A declaração, em tom de desabafo, foi feita pelo goleiro Mário Lúcio Duarte Costa, Aranha, alvo de manifestações racistas por parte da torcida do Grêmio, na partida desta quinta-feira (28/08), em que o Santos derrotou a equipe gaúcha por 2 X 0 em partida pelas oitavas de final da Copa do Brasil.
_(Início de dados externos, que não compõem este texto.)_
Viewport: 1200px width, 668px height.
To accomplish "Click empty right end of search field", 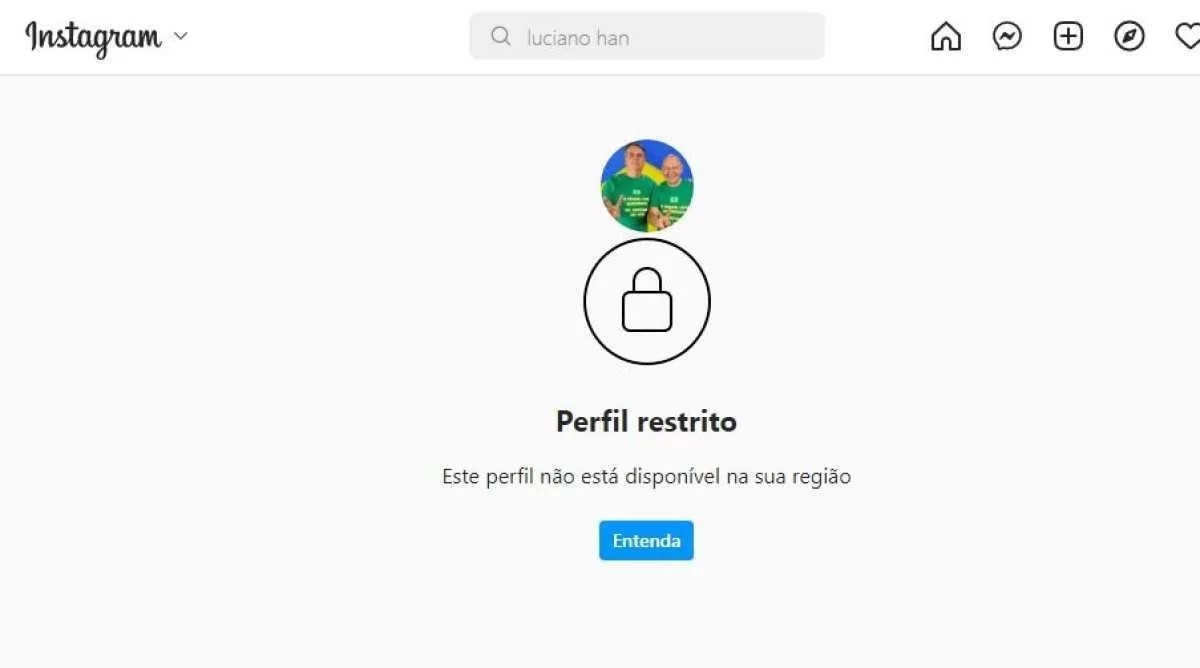I will tap(760, 37).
As câmeras de TV que cobriam o jogo registraram o momento em que os torcedores imitam macaco em coro das arquibancadas para provocar o atleta santista. As imagens também mostram uma mulher branca vestida com o uniforme da torcida do Grêmio xingando o goleiro de macaco.

Campanha

Em março deste ano, outro atleta do Santos – o volante Arouca – foi xingado de macaco por torcedores do Mogi Mirim em partida pelo campeonato paulista. A agressão aconteceu quando Arouca concedia entrevista coletiva à saída do campo.

Na ocasião, o Departamento de Marketing do Santos lançou campanha contra o racismo e o jogador foi convidado para um ato de desagravo promovido pela Presidente Dilma Rousseff no Palácio do Planalto, que reuniu o jogador Tinga, do Cruzeiro, e o árbitro gaúcho Márcio Chagas, alvos de agressões racistas em jogos de futebol.

Arouca não foi e o ato acabou transformado apenas em marketing do Palácio para atender a pressões da FIFA predocupada com a prática de atos racistas nos estádios durante os jogos da Copa do Mundo 2014 disputada em junho passado no Brasil.